The recipe is one tablespoon of garden friendly soap (potassium-based rather than sodium based, like ECO dish liquid), one tablespoon of baking powder and one tablespoon of vegetable oil mixed in one litre of water.
I've often used olive oil, which worked fine, but in recent years I've started using neem oil which is an excellent systemic pesticide.
I initially used this spray to get rid of the black soot which built up on the leaves of my prized tangelo but it was also a cracker for killing white fly, aphid and thrips.
Fungal infections
More recently, I've started using a milk spray to keep black spot and other fungal infections at bay and as a systemic drench when watered into the base of the plant.
This is a simple 60 per cent water, 40 per cent milk mix. I've used it on my tomatoes as a foliate spray as well as an in-ground treatment with great success.
The idea of using milk was actually given to me from a Radio Live talkback caller who phoned in one morning when I was hosting and struggling with a decent remedy for black spot. Thank you, caller.
Mealy bugs
Another gardening problem I've solved in my kitchen in recent years is mealy bugs.
I had a huge dieback of borlotti and cannellini beans. The symptoms were total canopy collapse over about two days. It wasn't until I removed some of the dead bushes that I realised mealy bugs were the problem.
To kill them I needed to use pyrethrum, a natural insecticide made from dried chrysanthemum flower heads. But part of the mealy defence mechanism is having a thin, waterproof film which covers its body making it difficult to get effective contact with the water-based pyrethrum.
The solution was to mix the pyrethrum with garden-friendly dish soap.

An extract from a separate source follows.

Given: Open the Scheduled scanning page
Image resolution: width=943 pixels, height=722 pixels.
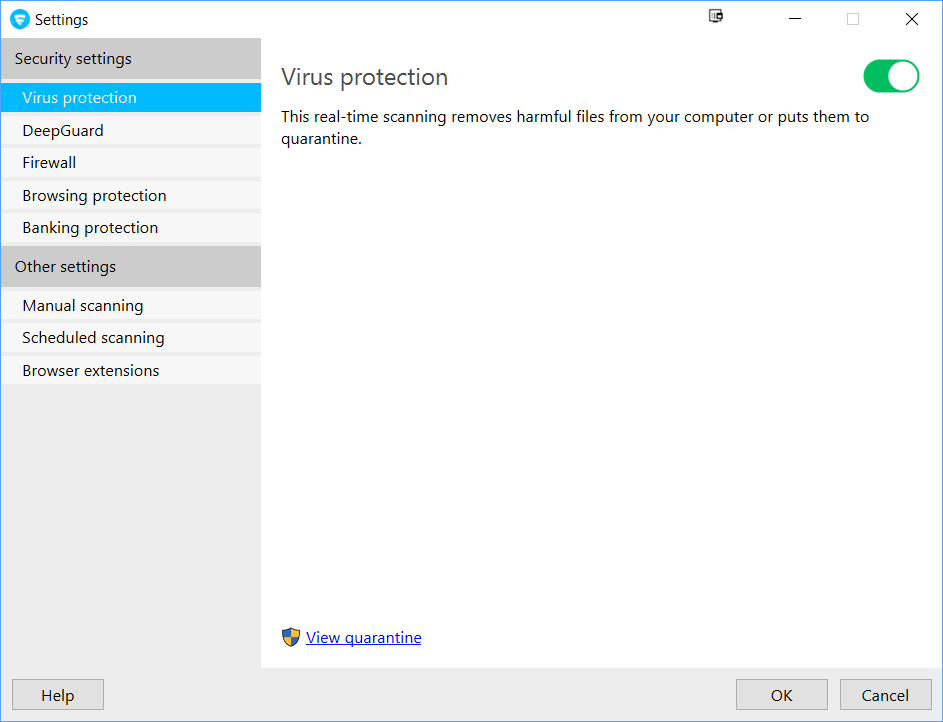Looking at the screenshot, I should pos(130,338).
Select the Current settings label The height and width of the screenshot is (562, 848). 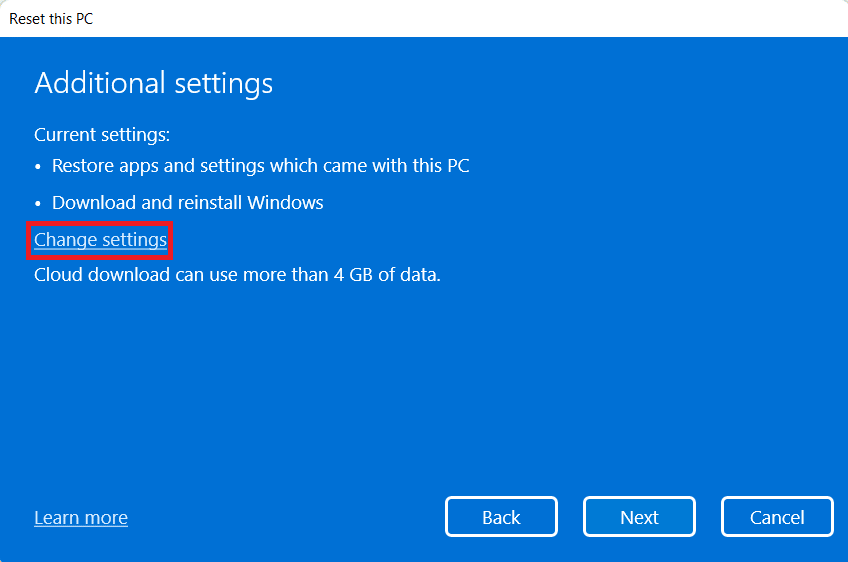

As well as being a penetrant in the soil and helping the pyrethrum solution reach the affected area, the soap breaks down the bug's waterproof layer allowing the pyrethrum to make contact.
Mix the pyrethrum as per the instruction on the bottle, then add one tablespoon of dish soap per litre of water. The same method can be used replacing pyrethrum with a table spoon of neem oil. I try not to spray pyrethrum in the garden because it can affect bees.
White fly and aphids
Garlic is also a spray I've used from time to time to combat white fly and aphids. Soak three or four cloves of garlic in a jar of water for a week, decant off the liquor and replace with water. Mix five tablespoons of garlic water per litre of water and with spray. Mixing garlic water with soap and oil spray will help the garlic stick to the plants for longer.
Solving garden pest problems using everyday kitchen ingredients is cheaper and safer. Once you get to know what kills what, you can become a bit of a chemist yourself. If that's still as clear as mud I've got a fact sheet on my new website.
Happy gardening and thanks for reading.